Pixel coordinate grounding data
┏━━

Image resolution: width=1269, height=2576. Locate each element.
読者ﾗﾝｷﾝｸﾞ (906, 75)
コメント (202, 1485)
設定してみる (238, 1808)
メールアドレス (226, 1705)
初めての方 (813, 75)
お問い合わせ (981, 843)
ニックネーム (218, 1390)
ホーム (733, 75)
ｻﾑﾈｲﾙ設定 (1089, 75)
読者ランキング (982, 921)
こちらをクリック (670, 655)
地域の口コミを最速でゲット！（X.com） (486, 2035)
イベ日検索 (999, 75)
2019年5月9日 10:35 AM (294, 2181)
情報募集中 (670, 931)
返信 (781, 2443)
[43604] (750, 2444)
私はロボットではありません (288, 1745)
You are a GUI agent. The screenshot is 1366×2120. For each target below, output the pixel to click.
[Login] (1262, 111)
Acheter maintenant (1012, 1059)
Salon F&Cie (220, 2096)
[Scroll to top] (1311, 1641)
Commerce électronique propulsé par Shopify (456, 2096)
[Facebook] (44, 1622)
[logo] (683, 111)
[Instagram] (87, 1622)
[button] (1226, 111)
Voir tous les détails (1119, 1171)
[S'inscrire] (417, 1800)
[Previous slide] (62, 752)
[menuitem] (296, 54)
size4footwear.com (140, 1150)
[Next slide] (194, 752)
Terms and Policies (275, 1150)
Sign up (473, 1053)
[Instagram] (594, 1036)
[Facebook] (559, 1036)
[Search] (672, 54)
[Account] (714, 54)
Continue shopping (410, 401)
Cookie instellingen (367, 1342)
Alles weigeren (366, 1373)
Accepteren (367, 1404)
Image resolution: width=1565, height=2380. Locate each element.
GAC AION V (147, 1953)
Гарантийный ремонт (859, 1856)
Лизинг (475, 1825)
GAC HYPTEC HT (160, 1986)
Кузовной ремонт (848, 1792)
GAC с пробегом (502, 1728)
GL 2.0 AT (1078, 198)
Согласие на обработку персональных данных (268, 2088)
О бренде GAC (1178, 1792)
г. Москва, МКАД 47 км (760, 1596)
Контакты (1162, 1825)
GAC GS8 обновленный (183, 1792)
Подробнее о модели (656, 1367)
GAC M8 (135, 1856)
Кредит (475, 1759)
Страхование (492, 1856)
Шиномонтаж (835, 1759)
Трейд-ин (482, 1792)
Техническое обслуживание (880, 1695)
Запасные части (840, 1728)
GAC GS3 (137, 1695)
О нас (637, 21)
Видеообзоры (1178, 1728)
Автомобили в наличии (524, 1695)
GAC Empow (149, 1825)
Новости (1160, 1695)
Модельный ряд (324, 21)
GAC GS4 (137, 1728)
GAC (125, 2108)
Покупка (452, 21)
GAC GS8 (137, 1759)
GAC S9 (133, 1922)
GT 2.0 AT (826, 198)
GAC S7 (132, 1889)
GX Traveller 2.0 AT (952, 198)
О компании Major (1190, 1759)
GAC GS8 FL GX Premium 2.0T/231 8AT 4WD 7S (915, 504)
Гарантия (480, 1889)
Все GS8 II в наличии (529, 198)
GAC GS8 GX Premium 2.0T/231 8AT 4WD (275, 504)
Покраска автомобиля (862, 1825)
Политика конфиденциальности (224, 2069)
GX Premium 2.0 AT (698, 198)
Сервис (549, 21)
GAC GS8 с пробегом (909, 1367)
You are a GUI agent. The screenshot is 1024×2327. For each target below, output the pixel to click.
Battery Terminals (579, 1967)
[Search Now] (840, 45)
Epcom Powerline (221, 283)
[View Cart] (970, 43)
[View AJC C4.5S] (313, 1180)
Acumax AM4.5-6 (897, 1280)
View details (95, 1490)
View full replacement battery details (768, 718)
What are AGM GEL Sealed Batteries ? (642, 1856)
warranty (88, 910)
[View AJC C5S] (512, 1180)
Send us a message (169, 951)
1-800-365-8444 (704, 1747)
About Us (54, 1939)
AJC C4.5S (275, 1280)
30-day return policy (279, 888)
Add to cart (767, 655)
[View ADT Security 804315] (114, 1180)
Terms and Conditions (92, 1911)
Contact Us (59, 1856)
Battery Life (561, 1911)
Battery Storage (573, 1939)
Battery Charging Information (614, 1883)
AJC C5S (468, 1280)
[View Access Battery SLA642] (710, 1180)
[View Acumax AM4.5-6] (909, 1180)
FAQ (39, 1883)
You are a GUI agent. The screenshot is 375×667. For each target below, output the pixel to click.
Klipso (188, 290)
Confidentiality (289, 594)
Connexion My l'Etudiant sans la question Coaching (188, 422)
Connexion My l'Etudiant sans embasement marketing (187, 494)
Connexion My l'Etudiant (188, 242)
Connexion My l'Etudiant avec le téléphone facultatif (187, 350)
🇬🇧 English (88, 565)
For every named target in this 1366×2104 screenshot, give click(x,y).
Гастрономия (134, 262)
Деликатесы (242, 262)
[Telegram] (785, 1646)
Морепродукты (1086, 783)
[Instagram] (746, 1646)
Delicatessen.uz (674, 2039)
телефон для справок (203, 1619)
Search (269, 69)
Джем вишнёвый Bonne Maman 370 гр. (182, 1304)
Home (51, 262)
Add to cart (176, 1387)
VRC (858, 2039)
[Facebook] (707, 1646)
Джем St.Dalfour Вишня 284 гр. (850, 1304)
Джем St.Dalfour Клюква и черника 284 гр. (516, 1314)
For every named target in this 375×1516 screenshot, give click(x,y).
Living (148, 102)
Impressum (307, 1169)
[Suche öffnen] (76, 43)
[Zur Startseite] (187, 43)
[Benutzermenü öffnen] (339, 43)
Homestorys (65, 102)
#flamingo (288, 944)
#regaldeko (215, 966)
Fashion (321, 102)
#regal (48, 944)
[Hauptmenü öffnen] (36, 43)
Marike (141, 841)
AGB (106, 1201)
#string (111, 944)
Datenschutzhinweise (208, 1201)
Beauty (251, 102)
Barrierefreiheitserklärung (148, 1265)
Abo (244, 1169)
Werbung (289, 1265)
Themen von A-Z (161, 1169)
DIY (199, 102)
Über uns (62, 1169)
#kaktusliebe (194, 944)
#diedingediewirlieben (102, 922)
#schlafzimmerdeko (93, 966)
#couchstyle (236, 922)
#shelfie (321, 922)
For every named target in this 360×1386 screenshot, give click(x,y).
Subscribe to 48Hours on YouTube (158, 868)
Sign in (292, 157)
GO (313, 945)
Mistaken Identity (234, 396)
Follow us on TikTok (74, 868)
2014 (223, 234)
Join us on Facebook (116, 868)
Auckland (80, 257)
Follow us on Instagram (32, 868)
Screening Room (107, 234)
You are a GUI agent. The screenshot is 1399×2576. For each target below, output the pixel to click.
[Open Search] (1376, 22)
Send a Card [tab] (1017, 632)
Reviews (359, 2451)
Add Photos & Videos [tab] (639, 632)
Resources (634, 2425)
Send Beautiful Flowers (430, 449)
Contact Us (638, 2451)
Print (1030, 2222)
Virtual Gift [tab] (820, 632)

┗━━

*AIM OF THE EXERCISE:* From the entries above, extract only the lines running from the one containing "size4footwear.com (140, 1150)" through the one containing "GAC GS8 FL GX", inclusive.

*EXERCISE RESPONSE:*
size4footwear.com (140, 1150)
[Next slide] (194, 752)
Terms and Policies (275, 1150)
Sign up (473, 1053)
[Instagram] (594, 1036)
[Facebook] (559, 1036)
[Search] (672, 54)
[Account] (714, 54)
Continue shopping (410, 401)
Cookie instellingen (367, 1342)
Alles weigeren (366, 1373)
Accepteren (367, 1404)
Image resolution: width=1565, height=2380. Locate each element.
GAC AION V (147, 1953)
Гарантийный ремонт (859, 1856)
Лизинг (475, 1825)
GAC HYPTEC HT (160, 1986)
Кузовной ремонт (848, 1792)
GAC с пробегом (502, 1728)
GL 2.0 AT (1078, 198)
Согласие на обработку персональных данных (268, 2088)
О бренде GAC (1178, 1792)
г. Москва, МКАД 47 км (760, 1596)
Контакты (1162, 1825)
GAC GS8 обновленный (183, 1792)
Подробнее о модели (656, 1367)
GAC M8 (135, 1856)
Кредит (475, 1759)
Страхование (492, 1856)
Шиномонтаж (835, 1759)
Трейд-ин (482, 1792)
Техническое обслуживание (880, 1695)
Запасные части (840, 1728)
GAC GS3 (137, 1695)
О нас (637, 21)
Видеообзоры (1178, 1728)
Автомобили в наличии (524, 1695)
GAC Empow (149, 1825)
Новости (1160, 1695)
Модельный ряд (324, 21)
GAC GS4 (137, 1728)
GAC (125, 2108)
Покупка (452, 21)
GAC GS8 (137, 1759)
GAC S9 (133, 1922)
GT 2.0 AT (826, 198)
GAC S7 (132, 1889)
GX Traveller 2.0 AT (952, 198)
О компании Major (1190, 1759)
GAC GS8 FL GX Premium 2.0T/231 8AT 4WD 7S (915, 504)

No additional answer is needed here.